ICUのRuby実装twitter-cldr-rbの動作確認をする
i18n 界隈では、昔から ICU - International Components for Unicode が知られている。最近、このRuby実装である twitter/twitter-cldr-rb · GitHub を知ったので、このGithubページのREADMEにある Usage をなぞるだけであるが手元の OS X で動作確認してみた。
導入
$ gem install twitter_cldr Fetching: camertron-eprun-1.1.0.gem (100%) Successfully installed camertron-eprun-1.1.0 Fetching: twitter_cldr-3.0.3.gem (100%) Successfully installed twitter_cldr-3.0.3 Parsing documentation for camertron-eprun-1.1.0 Installing ri documentation for camertron-eprun-1.1.0 Parsing documentation for twitter_cldr-3.0.3 Installing ri documentation for twitter_cldr-3.0.3 Done installing documentation for camertron-eprun, twitter_cldr after 8 seconds 2 gems installed
動作確認
irb を使って次のように確認を進めた。
irb(main):001:0> require 'twitter_cldr' => true
問題なく導入されている。
irb(main):002:0> TwitterCldr.supported_locales => [:af, :ar, :be, :bg, :bn, :ca, :cs, :cy, :da, :de, :el, :en, :"en-GB", :es, :eu, :fa, :fi, :fil, :fr, :ga, :gl, :he, :hi, :hr, :hu, :id, :is, :it, :ja, :ko, :lv, :ms, :nb, :nl, :pl, :pt, :ro, :ru, :sk, :sq, :sr, :sv, :ta, :th, :tr, :uk, :ur, :vi, :zh, :"zh-Hant"]

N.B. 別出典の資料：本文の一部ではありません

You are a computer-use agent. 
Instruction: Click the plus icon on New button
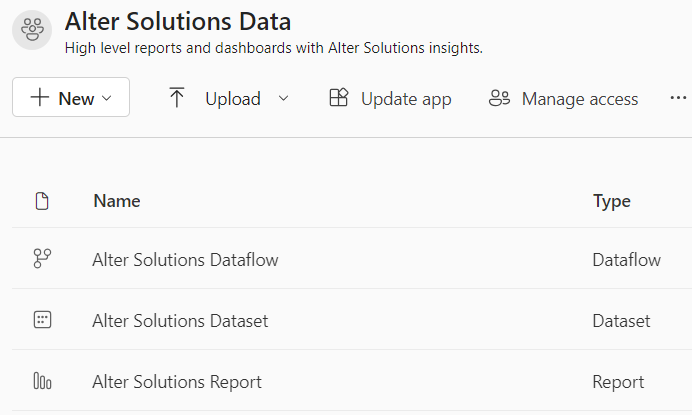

サポートされているロケール。:ja も問題なく含まれている。
irb(main):003:0> 2014.localize(:ja).to_s => "2,014"
日本の三桁区切りの入れ方。カンマを使う。
irb(main):004:0> 2014.localize(:de).to_s => "2.014"
ドイツの三桁区切りの入れ方。ピリオドを使う。国際規格ではこちらの流儀に合わせると聞いたことがある。
irb(main):005:0> 500.localize(:ja).to_currency.to_s(:currency => 'EUR') => "€500.00"
500を日本語にローカライズして、ユーロ表示で通貨として文字列化した、ということだと思う。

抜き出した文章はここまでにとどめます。